Point is, I imported him for a third time [this time I paid the way] and things were good, they were bad, and they were really good and really bad. I hurt his feelings, he hurt mine, his dog got hit by a car [he loves that dog.], and I got used to someone actually wanting to spend time with me. a lot of time. To say I am a little bummed is currently an understatement. I need sleep in the worst way too. But I did manage to make him watch Gilmore Girls and he liked it. :D His favorite is Richard, but I think given enough time he'll warm to Kirk, Luke, and possibly Michel. Maybe not though. This makes me entirely too happy. I'm not sure why. He and I both watched the two hours of Scrubs they had on the other night and died laughing because, well, Scrubs is the perfect TV show. Still... it's nice to know I can subject him to GG next go round if needed.
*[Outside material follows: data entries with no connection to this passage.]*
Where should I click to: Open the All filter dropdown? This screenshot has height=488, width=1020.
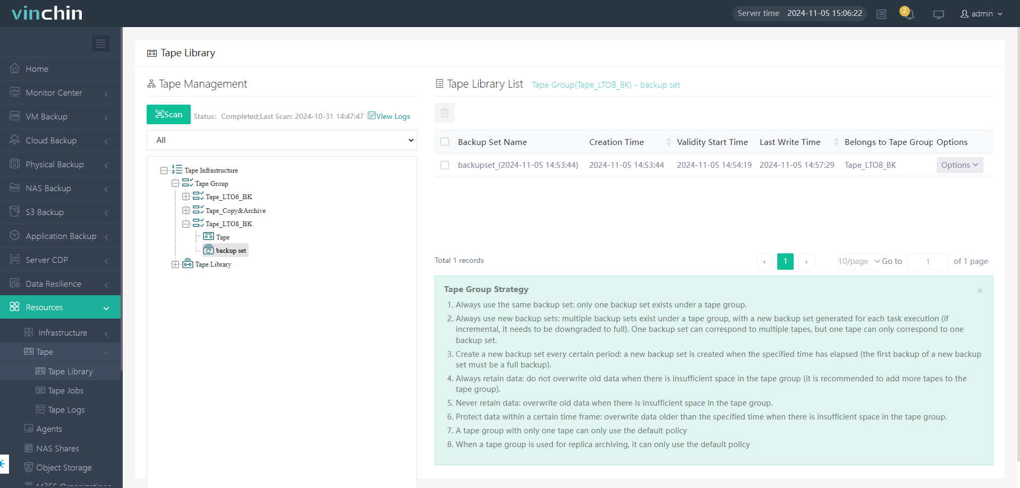[x=282, y=140]
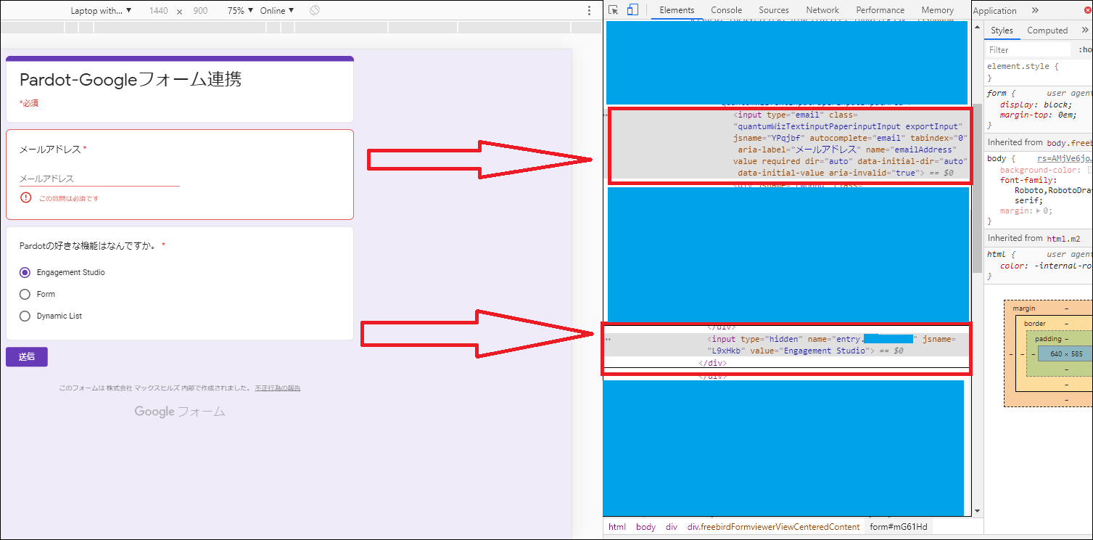1093x540 pixels.
Task: Select the Form radio option
Action: 25,295
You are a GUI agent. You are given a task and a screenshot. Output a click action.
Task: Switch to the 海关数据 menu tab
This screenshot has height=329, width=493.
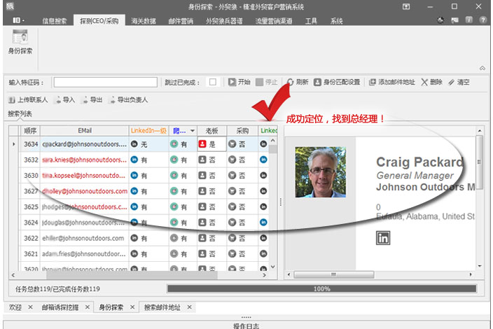tap(144, 21)
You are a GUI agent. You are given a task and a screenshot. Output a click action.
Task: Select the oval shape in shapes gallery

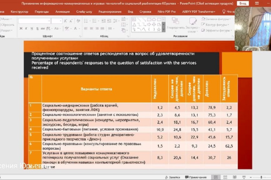tap(154, 19)
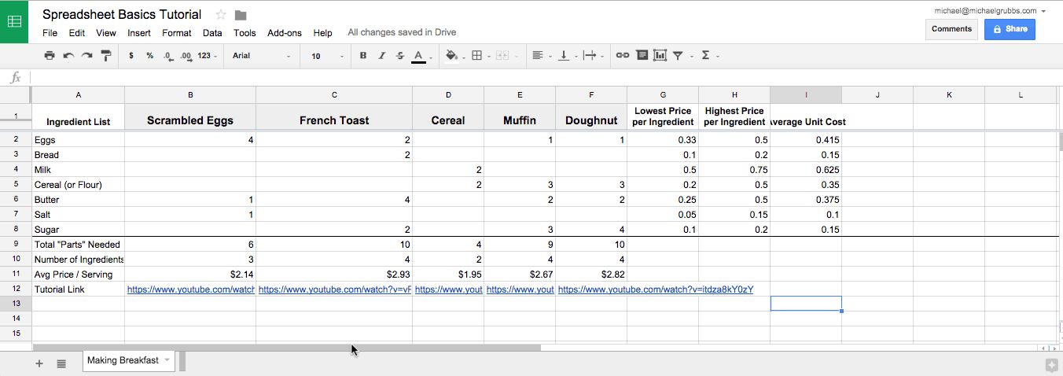Toggle bold formatting
The height and width of the screenshot is (376, 1063).
click(x=363, y=56)
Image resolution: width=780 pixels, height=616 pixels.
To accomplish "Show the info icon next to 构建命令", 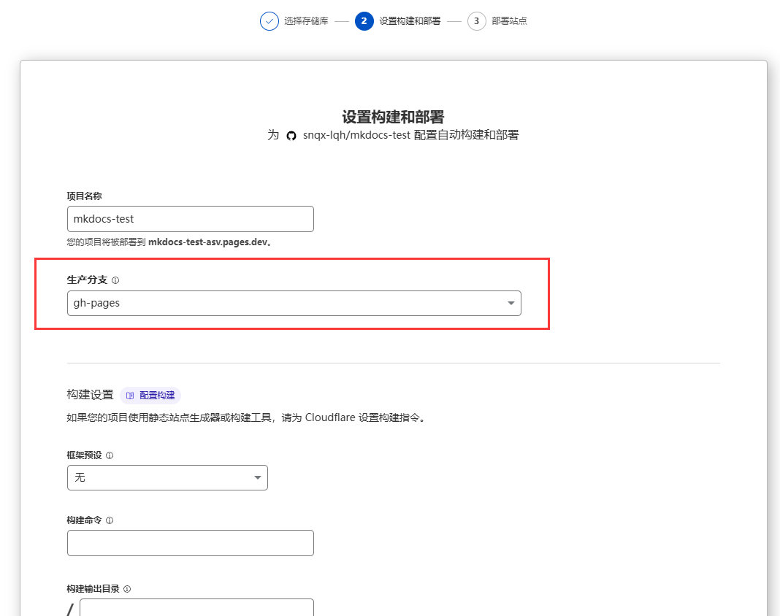I will pos(110,520).
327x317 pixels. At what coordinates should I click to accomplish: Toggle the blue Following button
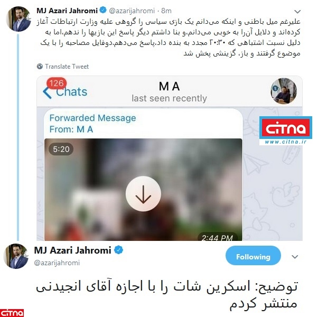click(253, 256)
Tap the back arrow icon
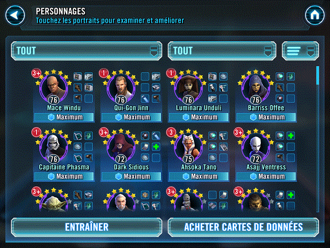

*yawn* I meant to be all chatty, but no.
So instead, movie reviews:
Spiderman 2: Ryan gave it two thumbs up and numerous laughs. I got sick and tired of all the freakin "pity Peter" moments. MJ is still boring as hell and it felt like we missed a giant chunk of the plot somehow. Harry scared me until he went all broody. Then, damn. Damn. DAMN. Though his hissy fit might have ruined the character almost completely. Otherwise, it was a good movie. It wasn't great for me though. :/
The Bourne Supremecy: For someone who didn't see the first movie, it wasn't too bad. In fact the only problems it had had very little to do with plot and more to do with the fact that the director wanted you to puke after seeing part of the film. Very jerky. Verrrrrry jerky. But I did get to do the "hey, is that who I think it is? It IS! It's Cupid! From Xena!" when Karl Urban pranced across screen. Yeow.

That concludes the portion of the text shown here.